Customer Lifetime Value Insights
Behavioral Predictors of Value
Customers who stay active for a longer time are the ones who bring in the most value. They keep coming back, make more purchases over time, and rarely refund items. Refund behaviour also matters—customers who frequently return products tend to be low-value, while those who keep their purchases contribute more steadily. Repeat buying is another strong sign of future value.
Three Customer Segments
The data shows three clear groups. A large portion of customers buy once or twice and then stop, which means they disengage early unless the business encourages them to return. A second group makes a few more purchases but does not reach high-value status.
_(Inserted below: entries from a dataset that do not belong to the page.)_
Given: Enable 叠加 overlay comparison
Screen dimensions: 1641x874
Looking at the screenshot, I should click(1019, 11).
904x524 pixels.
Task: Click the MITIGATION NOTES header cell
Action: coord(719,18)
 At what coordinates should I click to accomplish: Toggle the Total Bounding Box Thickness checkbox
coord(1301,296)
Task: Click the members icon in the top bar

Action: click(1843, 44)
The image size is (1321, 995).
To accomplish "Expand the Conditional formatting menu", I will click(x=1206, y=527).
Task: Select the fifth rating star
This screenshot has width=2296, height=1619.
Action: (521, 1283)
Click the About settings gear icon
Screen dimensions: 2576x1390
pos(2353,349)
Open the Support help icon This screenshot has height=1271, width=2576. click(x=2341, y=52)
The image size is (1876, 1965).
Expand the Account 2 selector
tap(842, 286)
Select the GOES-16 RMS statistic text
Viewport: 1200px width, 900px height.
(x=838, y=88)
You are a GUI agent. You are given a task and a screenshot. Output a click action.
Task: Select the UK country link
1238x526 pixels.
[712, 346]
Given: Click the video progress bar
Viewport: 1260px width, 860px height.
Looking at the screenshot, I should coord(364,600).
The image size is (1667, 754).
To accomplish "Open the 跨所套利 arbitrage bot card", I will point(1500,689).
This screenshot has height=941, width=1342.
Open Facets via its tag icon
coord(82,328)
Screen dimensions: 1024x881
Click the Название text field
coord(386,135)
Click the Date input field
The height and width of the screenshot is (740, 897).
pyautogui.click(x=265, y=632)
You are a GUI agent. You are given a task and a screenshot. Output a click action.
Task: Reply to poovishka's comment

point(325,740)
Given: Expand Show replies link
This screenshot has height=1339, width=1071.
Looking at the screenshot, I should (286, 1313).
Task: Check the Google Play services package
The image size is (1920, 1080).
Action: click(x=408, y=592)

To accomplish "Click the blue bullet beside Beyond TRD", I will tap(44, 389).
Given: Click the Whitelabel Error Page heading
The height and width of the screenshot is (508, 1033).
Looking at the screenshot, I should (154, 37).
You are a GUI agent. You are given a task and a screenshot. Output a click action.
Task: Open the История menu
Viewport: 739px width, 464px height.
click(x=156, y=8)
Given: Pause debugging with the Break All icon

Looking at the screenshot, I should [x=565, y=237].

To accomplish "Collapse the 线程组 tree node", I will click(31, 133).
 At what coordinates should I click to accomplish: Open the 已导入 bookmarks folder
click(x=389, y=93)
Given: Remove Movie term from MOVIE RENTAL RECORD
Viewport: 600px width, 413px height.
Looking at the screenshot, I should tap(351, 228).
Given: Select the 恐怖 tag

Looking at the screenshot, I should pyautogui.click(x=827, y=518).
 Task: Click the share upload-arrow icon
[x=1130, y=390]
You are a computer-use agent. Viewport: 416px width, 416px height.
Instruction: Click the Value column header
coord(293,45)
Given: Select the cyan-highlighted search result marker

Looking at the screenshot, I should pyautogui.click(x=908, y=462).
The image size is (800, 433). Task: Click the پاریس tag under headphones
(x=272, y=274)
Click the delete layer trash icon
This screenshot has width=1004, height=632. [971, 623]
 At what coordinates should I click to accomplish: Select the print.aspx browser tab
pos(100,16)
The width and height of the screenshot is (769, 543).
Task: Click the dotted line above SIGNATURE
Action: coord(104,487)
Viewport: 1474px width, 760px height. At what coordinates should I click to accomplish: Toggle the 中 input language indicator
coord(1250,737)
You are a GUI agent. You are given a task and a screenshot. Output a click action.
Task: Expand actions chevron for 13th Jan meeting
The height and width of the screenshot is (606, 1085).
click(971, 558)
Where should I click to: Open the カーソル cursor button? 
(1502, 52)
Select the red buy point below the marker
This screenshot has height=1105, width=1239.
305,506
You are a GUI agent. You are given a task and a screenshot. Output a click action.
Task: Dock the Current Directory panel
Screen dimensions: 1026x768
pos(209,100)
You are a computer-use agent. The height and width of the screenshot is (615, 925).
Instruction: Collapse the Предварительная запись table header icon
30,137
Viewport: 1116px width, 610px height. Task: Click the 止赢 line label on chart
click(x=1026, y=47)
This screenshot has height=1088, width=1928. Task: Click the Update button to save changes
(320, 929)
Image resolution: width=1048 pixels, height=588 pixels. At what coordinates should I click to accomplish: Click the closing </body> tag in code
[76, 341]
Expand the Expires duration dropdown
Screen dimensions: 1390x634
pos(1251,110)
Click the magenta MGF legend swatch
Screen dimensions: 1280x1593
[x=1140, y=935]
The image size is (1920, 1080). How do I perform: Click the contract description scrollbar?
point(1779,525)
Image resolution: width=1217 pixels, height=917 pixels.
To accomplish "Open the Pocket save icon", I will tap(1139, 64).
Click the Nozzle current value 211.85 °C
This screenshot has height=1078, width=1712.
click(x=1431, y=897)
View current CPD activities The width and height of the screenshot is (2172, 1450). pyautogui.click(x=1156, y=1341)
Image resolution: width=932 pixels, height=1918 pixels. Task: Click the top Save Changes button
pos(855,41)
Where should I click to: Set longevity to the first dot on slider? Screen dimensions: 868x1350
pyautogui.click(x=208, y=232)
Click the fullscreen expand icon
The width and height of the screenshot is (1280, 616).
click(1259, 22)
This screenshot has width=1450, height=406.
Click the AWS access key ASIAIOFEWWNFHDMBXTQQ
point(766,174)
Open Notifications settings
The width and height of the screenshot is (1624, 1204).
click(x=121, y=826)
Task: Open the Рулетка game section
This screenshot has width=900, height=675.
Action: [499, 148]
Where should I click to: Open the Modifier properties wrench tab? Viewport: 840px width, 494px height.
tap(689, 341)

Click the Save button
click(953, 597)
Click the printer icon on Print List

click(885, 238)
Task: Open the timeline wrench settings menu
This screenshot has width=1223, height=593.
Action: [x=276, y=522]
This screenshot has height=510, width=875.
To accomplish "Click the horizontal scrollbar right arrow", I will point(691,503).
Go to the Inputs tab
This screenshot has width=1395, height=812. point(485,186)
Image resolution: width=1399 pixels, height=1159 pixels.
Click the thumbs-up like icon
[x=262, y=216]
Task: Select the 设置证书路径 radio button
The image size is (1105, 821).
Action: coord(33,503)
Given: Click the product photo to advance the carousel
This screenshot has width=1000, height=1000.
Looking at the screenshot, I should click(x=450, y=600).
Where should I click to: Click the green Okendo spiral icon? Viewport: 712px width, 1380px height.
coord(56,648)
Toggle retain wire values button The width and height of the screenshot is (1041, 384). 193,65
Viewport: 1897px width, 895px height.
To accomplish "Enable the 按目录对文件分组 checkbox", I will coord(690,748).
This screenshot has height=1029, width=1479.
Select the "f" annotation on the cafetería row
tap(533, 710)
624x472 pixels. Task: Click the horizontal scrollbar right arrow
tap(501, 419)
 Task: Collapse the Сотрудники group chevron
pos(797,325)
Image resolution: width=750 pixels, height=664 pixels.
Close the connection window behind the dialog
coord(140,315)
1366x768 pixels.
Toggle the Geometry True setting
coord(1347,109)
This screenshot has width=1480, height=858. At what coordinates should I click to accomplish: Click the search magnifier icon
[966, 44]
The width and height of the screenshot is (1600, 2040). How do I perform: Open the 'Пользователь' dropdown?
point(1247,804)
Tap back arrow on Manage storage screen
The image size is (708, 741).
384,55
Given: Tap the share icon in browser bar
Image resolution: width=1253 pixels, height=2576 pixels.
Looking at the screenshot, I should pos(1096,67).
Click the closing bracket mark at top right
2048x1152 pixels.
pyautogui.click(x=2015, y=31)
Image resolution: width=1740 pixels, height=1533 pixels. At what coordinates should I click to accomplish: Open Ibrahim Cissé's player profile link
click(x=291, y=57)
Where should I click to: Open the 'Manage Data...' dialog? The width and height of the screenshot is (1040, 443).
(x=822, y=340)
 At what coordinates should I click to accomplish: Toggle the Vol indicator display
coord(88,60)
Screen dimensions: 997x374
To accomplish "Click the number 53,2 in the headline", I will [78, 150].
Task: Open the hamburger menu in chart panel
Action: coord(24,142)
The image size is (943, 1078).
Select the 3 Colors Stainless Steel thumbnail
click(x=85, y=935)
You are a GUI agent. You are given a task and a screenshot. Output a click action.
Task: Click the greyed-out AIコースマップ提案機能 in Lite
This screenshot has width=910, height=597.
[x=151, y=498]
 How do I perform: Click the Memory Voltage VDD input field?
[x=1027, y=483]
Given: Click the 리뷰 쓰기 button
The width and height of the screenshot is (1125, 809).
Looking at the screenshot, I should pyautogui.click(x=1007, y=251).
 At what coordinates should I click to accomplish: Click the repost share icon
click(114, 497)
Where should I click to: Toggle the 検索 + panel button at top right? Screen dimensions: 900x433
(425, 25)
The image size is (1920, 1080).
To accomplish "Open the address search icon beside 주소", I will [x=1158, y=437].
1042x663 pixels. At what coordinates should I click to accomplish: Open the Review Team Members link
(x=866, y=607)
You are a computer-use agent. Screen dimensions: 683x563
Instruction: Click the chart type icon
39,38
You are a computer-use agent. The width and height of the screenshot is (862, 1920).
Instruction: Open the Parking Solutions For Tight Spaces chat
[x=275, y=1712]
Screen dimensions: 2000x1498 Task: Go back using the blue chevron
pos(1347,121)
The third group is the most important—they stay longer, buy more often, and become your most profitable customers.
Campaign Influence on Customer Type
Different campaigns attract different types of customers. Some bring in shoppers who later become long-term buyers, while others bring in mainly one-time purchasers. Campaigns with a broader mix of products tend to attract customers who stay longer and spend more over time. Marketing resources should go toward campaigns that consistently pull in higher-value customers.
Customer Value Prediction
The model separates customers into three groups: those unlikely to return, those with moderate potential, and those with a high chance of becoming long-term buyers. These predictions allow the business to focus its retention efforts where they will have the greatest impact. Medium-potential customers benefit from early engagement offers, while high-potential customers should receive consistent loyalty attention.
Customer Lifetime Value Visualizations
Customer Behaviors That Predict Long-Term Value
Active tenure, repeat purchases, and low refund rates are the strongest indicators of customer lifetime value.
Predicting Long-Term, Profitable Buyers
Customer segmentation model identifies three distinct groups with varying potential for long-term value and loyalty.